Short problem: Please copy the records below word for word, starting at the line that has "Where should I" and ending after the line that has "tap(12, 113)". Leave out the pictures.
>> start Information supplied
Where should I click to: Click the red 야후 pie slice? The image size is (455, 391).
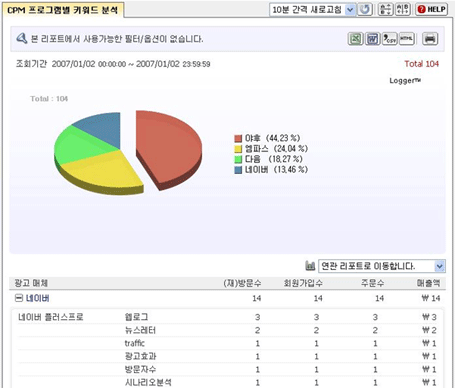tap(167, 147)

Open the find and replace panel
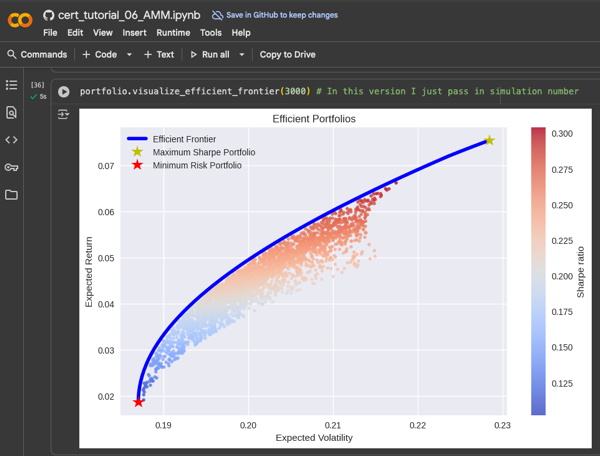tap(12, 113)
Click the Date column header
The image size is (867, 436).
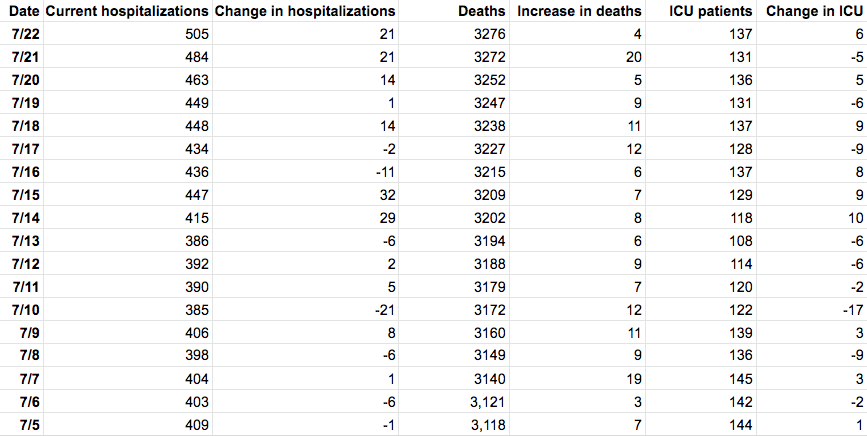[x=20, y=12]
>> end Information supplied
>> start Information supplied
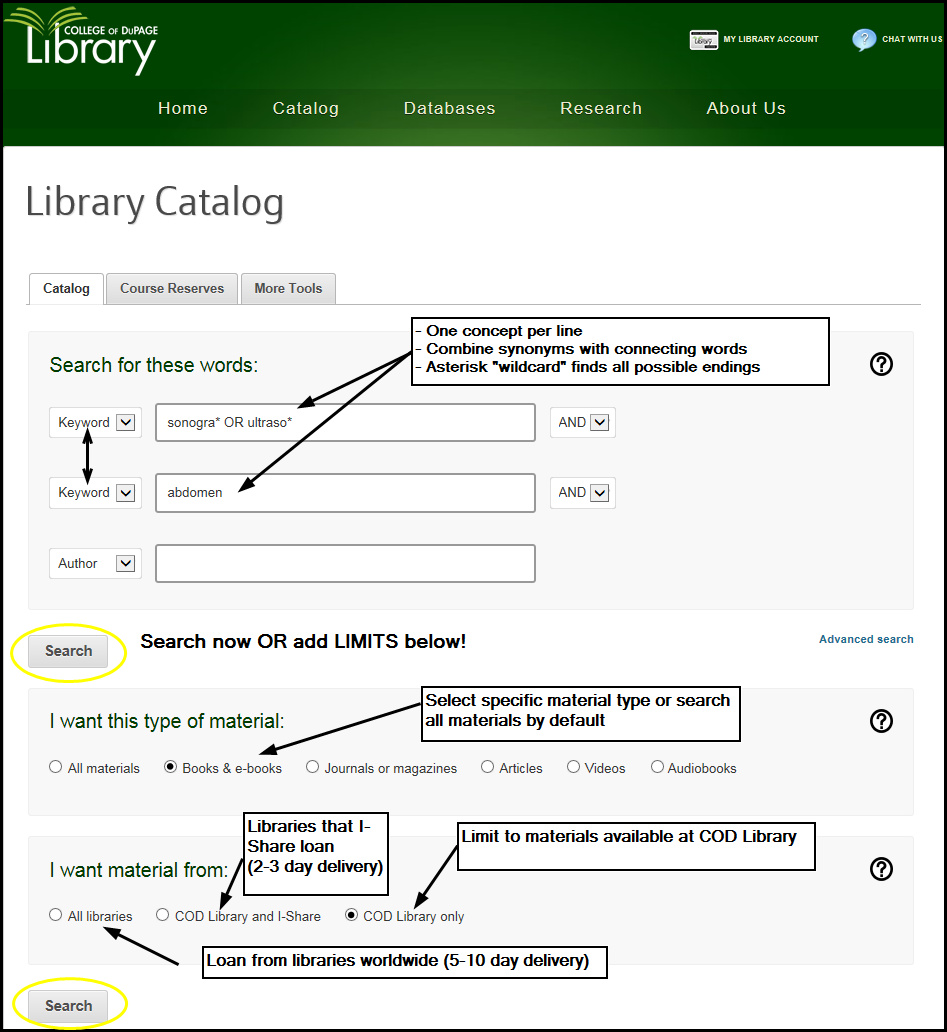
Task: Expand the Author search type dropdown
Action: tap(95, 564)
>> end Information supplied
In response:
Where should I click to: Click the red 야후 pie slice? The image size is (455, 391).
tap(167, 147)

Open the find and replace panel
tap(12, 113)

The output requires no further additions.